La verità è che abbiamo urgentemente bisogno nelle campagne non di un complesso di norme tecniche (protocolli/disciplinari di difesa), ma di una nuova coscienza AGROECOLOGICA e di un protocollo di BUONSENSO.
Quello che dovrebbe cambiare in campagna, come nel resto della società, è l’animo umano, così come ci ricorda il Prof. Mario Fregoni a proposito della qualità delle uve: “La qualità è, prima di tutto, una caratteristica dell’animo umano”.
In questo contesto assai complicato si inserisce, poi, una questione troppo spesso ignorata, ossia il rapporto tra agricoltura e agroindustria.
Nell’agroindustria il “cosa produrre” domina sul “come produrre”, ossia prima si sceglie l’obiettivo e poi si cerca il modo più economico per produrlo e venderlo. Nell’agroecologia il “come produrre” domina sul “cosa produrre”, ossia si sceglie un metodo per ottenere prodotti più salutari e sostenibili (R. Mazzilli).
Per tanti anni l’approccio fitoiatrico in campagna è stato quello del metodo allopatico, ossia questa è la malattia, questa è la “medicina”/”ricetta” (la medicina cura le malattie). Questo tipo di difesa delle colture ha i giorni contati e impone un ripensamento generale di come impostare la difesa fitosanitaria nel prossimo futuro.
La sostenibilità colturale ha come obiettivo primario la salute delle piante, in assenza della quale ogni sforzo è superfluo. Gli aspetti agronomici sono sempre propedeutici a quelli fitoaitrici, ma l’intervento fitoiatrico va considerato sempre l’ultima misura di difesa. Non bisogna continuare a credere, in modo banale e semplicistico, che per ogni malattia c’è una cura. L’approccio deve essere diverso, ossia: se per ogni malattia c’è un patogeno, per ogni patogeno ci sono molti fattori che ne controllano, direttamente o indirettamente, la virulenza (R. Mazzilli, Viticoltura sostenibile, 2010).

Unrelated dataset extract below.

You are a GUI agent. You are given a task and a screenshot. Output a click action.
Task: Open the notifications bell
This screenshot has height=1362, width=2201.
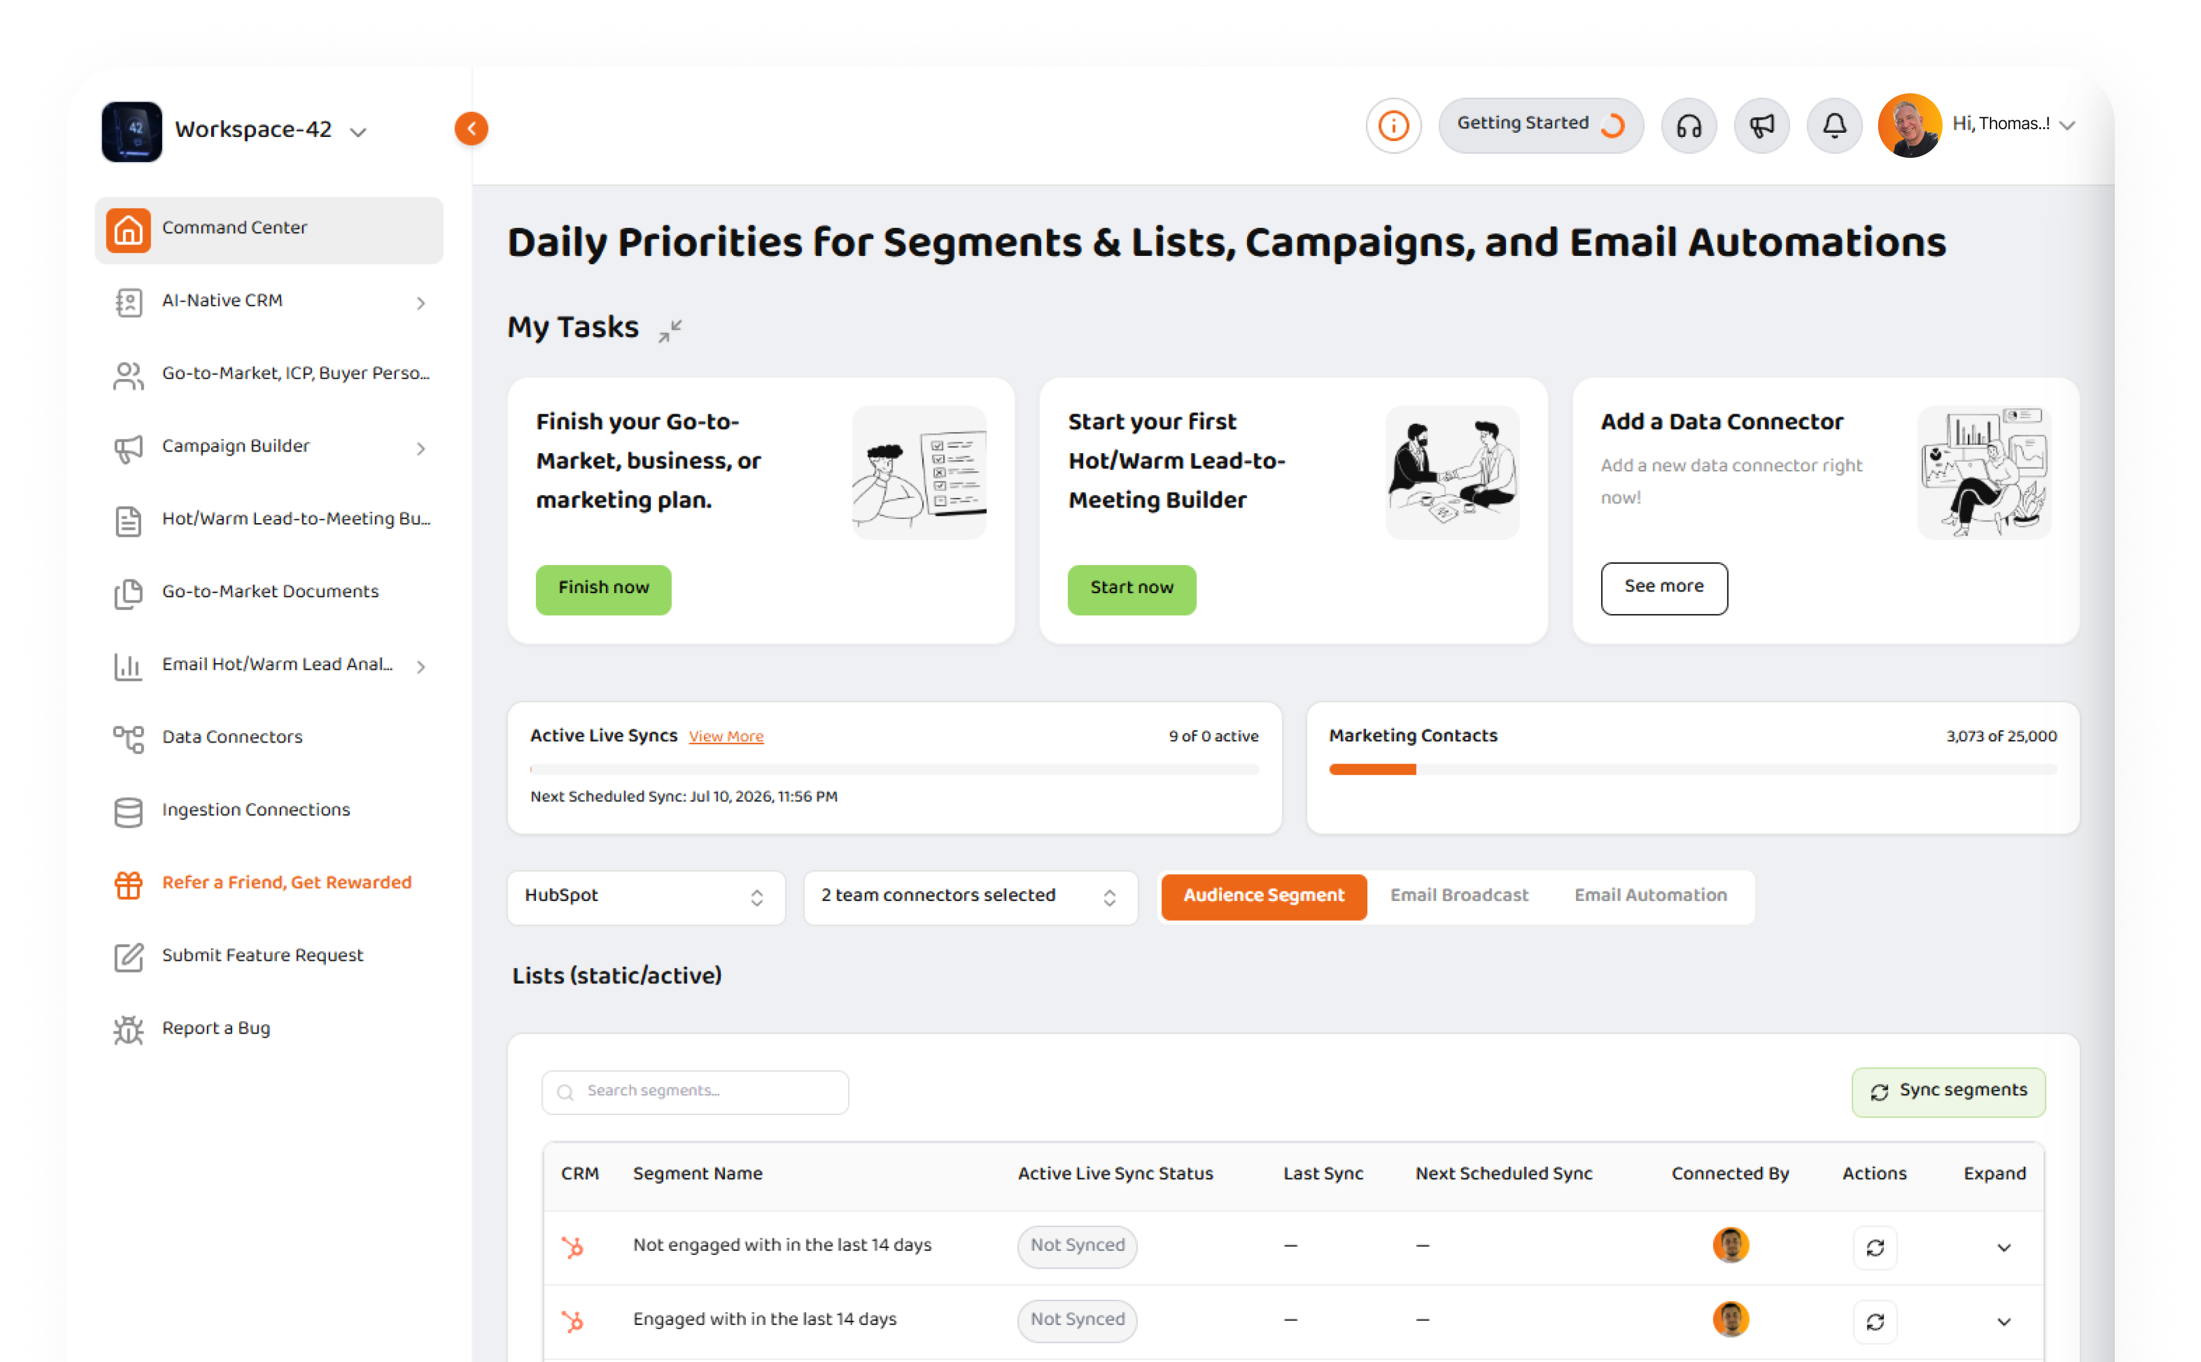(1834, 125)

Nessun prodotto fitosanitario è così “miracoloso” da garantire un risultato eccellente di efficacia a prescindere dalle condizioni colturali.
Il decorso di una malattia è il risultato dell’interazione tra due parti: il patogeno e l’ospite (la pianta). Per avere risultati certi e duraturi, in termini economici ed ecologici, si deve lavorare su entrambi. Non basta pensare solo come combattere funghi e/o insetti, ma vanno anche considerate le moltissime opportunità per aumentare le resistenze endogene delle piante. Bisogna vedere la pianta come un piccolo ecosistema costituito da una complessa catena di microrganismi (microbiota) interagenti con essa, in equilibri di sinergia o di competizione, in modo da risultare utili, indifferenti o dannosi. Il benessere delle colture dipende dai fattori pedoclimatici e colturali che controllano l’equilibrio della microflora epi ed endofita, favorendo possibilmente quelli utili (autodifesa); il prevalere di quelle “cattivi” innesca il passaggio da un microbioma a un patobioma e favorisce lo sviluppo di malattie.
Dobbiamo, in definitiva, tornare a “COSTRUIRE UNA PIANTA IN OTTIMA SALUTE” e in equilibrio vegeto-produttivo. La riduzione del vigore, mediante una gestione agronomica oculata degli agroecosistemi (fertilizzazioni, lavorazioni, salvaguardia della biodiversità, miglioramento genetico, ecc.), “rinforza” il sistema naturale di difesa delle piante e assicura produzioni di qualità in quantità.